### Task
After reading the records, print them all again exactly as they stand.

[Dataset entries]
--------------------------------
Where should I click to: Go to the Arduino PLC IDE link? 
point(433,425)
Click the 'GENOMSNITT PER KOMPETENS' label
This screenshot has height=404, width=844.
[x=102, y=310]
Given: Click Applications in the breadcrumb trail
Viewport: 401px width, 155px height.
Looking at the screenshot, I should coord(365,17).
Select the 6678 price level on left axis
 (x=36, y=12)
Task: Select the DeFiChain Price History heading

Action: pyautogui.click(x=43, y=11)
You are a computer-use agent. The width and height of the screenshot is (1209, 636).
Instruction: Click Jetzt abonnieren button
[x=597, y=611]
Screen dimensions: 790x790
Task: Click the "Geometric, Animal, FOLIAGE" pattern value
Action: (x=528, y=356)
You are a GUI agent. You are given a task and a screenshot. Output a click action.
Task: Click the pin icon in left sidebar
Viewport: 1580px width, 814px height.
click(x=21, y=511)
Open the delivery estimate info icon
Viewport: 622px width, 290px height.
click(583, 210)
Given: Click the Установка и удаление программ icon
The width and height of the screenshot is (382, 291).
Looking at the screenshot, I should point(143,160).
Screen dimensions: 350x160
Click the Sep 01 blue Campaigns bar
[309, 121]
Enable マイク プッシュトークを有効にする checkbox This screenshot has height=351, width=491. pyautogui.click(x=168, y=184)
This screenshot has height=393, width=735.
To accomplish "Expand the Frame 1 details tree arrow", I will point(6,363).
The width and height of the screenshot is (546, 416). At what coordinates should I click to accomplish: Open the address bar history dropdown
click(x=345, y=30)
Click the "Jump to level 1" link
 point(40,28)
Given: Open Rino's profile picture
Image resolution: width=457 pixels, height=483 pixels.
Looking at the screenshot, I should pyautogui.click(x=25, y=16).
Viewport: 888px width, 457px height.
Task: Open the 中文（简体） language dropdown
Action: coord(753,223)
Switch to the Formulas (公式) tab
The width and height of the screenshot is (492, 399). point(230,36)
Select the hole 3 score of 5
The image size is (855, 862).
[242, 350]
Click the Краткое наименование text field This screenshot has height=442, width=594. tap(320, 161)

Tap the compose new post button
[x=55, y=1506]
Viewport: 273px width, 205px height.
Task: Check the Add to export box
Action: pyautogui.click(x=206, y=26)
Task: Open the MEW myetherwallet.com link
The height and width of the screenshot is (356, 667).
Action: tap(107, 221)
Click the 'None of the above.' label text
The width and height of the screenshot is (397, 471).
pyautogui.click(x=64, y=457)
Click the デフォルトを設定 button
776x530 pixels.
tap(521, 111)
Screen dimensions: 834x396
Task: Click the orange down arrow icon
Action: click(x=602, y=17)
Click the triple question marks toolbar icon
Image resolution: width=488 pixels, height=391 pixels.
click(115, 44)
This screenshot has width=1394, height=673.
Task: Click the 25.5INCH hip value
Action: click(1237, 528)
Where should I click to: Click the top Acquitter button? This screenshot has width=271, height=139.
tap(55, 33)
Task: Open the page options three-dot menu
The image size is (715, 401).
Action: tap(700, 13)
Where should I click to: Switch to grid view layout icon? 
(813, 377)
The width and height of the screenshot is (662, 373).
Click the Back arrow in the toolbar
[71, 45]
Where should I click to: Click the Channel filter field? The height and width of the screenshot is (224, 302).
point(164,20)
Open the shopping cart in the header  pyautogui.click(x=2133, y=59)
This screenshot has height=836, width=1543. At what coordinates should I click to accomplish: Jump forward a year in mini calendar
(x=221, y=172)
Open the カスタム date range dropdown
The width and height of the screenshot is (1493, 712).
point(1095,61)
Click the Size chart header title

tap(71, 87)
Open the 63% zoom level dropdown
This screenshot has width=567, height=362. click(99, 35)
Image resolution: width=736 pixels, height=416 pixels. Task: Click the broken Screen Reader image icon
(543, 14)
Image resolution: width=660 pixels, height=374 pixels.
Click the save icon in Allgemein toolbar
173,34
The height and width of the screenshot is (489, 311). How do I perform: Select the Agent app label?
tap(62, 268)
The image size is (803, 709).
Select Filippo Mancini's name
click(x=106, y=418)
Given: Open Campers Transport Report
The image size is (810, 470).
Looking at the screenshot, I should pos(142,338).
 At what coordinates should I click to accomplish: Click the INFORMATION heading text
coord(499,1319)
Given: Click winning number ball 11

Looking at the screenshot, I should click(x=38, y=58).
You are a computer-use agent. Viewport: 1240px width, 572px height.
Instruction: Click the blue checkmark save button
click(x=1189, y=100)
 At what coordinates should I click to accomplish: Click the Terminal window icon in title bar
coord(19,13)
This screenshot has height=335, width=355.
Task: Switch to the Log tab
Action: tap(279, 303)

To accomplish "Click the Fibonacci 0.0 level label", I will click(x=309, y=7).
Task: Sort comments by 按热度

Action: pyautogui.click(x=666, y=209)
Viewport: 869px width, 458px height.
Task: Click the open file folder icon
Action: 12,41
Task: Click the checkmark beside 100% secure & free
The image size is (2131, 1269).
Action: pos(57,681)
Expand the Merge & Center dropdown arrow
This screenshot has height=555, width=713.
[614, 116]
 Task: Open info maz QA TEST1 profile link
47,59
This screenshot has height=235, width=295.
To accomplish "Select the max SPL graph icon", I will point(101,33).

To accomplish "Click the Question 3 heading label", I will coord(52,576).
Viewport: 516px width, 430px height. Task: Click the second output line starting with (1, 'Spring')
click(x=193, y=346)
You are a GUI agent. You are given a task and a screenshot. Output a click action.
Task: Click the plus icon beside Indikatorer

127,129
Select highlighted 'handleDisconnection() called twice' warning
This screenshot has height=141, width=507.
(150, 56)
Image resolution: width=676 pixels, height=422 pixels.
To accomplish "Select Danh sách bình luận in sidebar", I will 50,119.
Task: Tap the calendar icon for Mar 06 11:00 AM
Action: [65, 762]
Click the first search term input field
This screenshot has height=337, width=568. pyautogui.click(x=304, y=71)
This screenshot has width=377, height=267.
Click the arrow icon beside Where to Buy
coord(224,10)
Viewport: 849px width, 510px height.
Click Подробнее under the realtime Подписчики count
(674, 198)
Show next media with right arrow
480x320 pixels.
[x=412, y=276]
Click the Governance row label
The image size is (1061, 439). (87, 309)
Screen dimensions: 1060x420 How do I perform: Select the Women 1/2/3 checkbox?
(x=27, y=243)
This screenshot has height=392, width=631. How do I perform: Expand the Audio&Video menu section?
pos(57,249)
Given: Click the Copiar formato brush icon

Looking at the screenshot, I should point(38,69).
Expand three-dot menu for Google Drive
--------------------------------
### Response
Where should I click to: Go to the Arduino PLC IDE link? 
point(433,425)
Click the 'GENOMSNITT PER KOMPETENS' label
This screenshot has height=404, width=844.
[x=102, y=310]
Given: Click Applications in the breadcrumb trail
Viewport: 401px width, 155px height.
Looking at the screenshot, I should coord(365,17).
Select the 6678 price level on left axis
 (x=36, y=12)
Task: Select the DeFiChain Price History heading

Action: pyautogui.click(x=43, y=11)
You are a computer-use agent. The width and height of the screenshot is (1209, 636).
Instruction: Click Jetzt abonnieren button
[x=597, y=611]
Screen dimensions: 790x790
Task: Click the "Geometric, Animal, FOLIAGE" pattern value
Action: (x=528, y=356)
You are a GUI agent. You are given a task and a screenshot. Output a click action.
Task: Click the pin icon in left sidebar
Viewport: 1580px width, 814px height.
click(x=21, y=511)
Open the delivery estimate info icon
Viewport: 622px width, 290px height.
click(583, 210)
Given: Click the Установка и удаление программ icon
The width and height of the screenshot is (382, 291).
Looking at the screenshot, I should point(143,160).
Screen dimensions: 350x160
Click the Sep 01 blue Campaigns bar
[309, 121]
Enable マイク プッシュトークを有効にする checkbox This screenshot has height=351, width=491. pyautogui.click(x=168, y=184)
This screenshot has height=393, width=735.
To accomplish "Expand the Frame 1 details tree arrow", I will point(6,363).
The width and height of the screenshot is (546, 416). At what coordinates should I click to accomplish: Open the address bar history dropdown
click(x=345, y=30)
Click the "Jump to level 1" link
 point(40,28)
Given: Open Rino's profile picture
Image resolution: width=457 pixels, height=483 pixels.
Looking at the screenshot, I should pyautogui.click(x=25, y=16).
Viewport: 888px width, 457px height.
Task: Open the 中文（简体） language dropdown
Action: coord(753,223)
Switch to the Formulas (公式) tab
The width and height of the screenshot is (492, 399). point(230,36)
Select the hole 3 score of 5
The image size is (855, 862).
[242, 350]
Click the Краткое наименование text field This screenshot has height=442, width=594. tap(320, 161)

Tap the compose new post button
[x=55, y=1506]
Viewport: 273px width, 205px height.
Task: Check the Add to export box
Action: pyautogui.click(x=206, y=26)
Task: Open the MEW myetherwallet.com link
The height and width of the screenshot is (356, 667).
Action: tap(107, 221)
Click the 'None of the above.' label text
The width and height of the screenshot is (397, 471).
pyautogui.click(x=64, y=457)
Click the デフォルトを設定 button
776x530 pixels.
tap(521, 111)
Screen dimensions: 834x396
Task: Click the orange down arrow icon
Action: click(x=602, y=17)
Click the triple question marks toolbar icon
Image resolution: width=488 pixels, height=391 pixels.
click(115, 44)
This screenshot has width=1394, height=673.
Task: Click the 25.5INCH hip value
Action: click(1237, 528)
Where should I click to: Click the top Acquitter button? This screenshot has width=271, height=139.
tap(55, 33)
Task: Open the page options three-dot menu
The image size is (715, 401).
Action: tap(700, 13)
Where should I click to: Switch to grid view layout icon? 
(813, 377)
The width and height of the screenshot is (662, 373).
Click the Back arrow in the toolbar
[71, 45]
Where should I click to: Click the Channel filter field? The height and width of the screenshot is (224, 302).
point(164,20)
Open the shopping cart in the header  pyautogui.click(x=2133, y=59)
This screenshot has height=836, width=1543. At what coordinates should I click to accomplish: Jump forward a year in mini calendar
(x=221, y=172)
Open the カスタム date range dropdown
The width and height of the screenshot is (1493, 712).
point(1095,61)
Click the Size chart header title

tap(71, 87)
Open the 63% zoom level dropdown
This screenshot has width=567, height=362. click(99, 35)
Image resolution: width=736 pixels, height=416 pixels. Task: Click the broken Screen Reader image icon
(543, 14)
Image resolution: width=660 pixels, height=374 pixels.
Click the save icon in Allgemein toolbar
173,34
The height and width of the screenshot is (489, 311). How do I perform: Select the Agent app label?
tap(62, 268)
The image size is (803, 709).
Select Filippo Mancini's name
click(x=106, y=418)
Given: Open Campers Transport Report
The image size is (810, 470).
Looking at the screenshot, I should pos(142,338).
 At what coordinates should I click to accomplish: Click the INFORMATION heading text
coord(499,1319)
Given: Click winning number ball 11

Looking at the screenshot, I should click(x=38, y=58).
You are a computer-use agent. Viewport: 1240px width, 572px height.
Instruction: Click the blue checkmark save button
click(x=1189, y=100)
 At what coordinates should I click to accomplish: Click the Terminal window icon in title bar
coord(19,13)
This screenshot has height=335, width=355.
Task: Switch to the Log tab
Action: tap(279, 303)

To accomplish "Click the Fibonacci 0.0 level label", I will click(x=309, y=7).
Task: Sort comments by 按热度

Action: pyautogui.click(x=666, y=209)
Viewport: 869px width, 458px height.
Task: Click the open file folder icon
Action: 12,41
Task: Click the checkmark beside 100% secure & free
The image size is (2131, 1269).
Action: pos(57,681)
Expand the Merge & Center dropdown arrow
This screenshot has height=555, width=713.
[614, 116]
 Task: Open info maz QA TEST1 profile link
47,59
This screenshot has height=235, width=295.
To accomplish "Select the max SPL graph icon", I will point(101,33).

To accomplish "Click the Question 3 heading label", I will coord(52,576).
Viewport: 516px width, 430px height. Task: Click the second output line starting with (1, 'Spring')
click(x=193, y=346)
You are a GUI agent. You are given a task and a screenshot. Output a click action.
Task: Click the plus icon beside Indikatorer

127,129
Select highlighted 'handleDisconnection() called twice' warning
This screenshot has height=141, width=507.
(150, 56)
Image resolution: width=676 pixels, height=422 pixels.
To accomplish "Select Danh sách bình luận in sidebar", I will 50,119.
Task: Tap the calendar icon for Mar 06 11:00 AM
Action: [65, 762]
Click the first search term input field
This screenshot has height=337, width=568. pyautogui.click(x=304, y=71)
This screenshot has width=377, height=267.
Click the arrow icon beside Where to Buy
coord(224,10)
Viewport: 849px width, 510px height.
Click Подробнее under the realtime Подписчики count
(674, 198)
Show next media with right arrow
480x320 pixels.
[x=412, y=276]
Click the Governance row label
The image size is (1061, 439). (87, 309)
Screen dimensions: 1060x420 How do I perform: Select the Women 1/2/3 checkbox?
(x=27, y=243)
This screenshot has height=392, width=631. How do I perform: Expand the Audio&Video menu section?
pos(57,249)
Given: Click the Copiar formato brush icon

Looking at the screenshot, I should point(38,69).
Expand three-dot menu for Google Drive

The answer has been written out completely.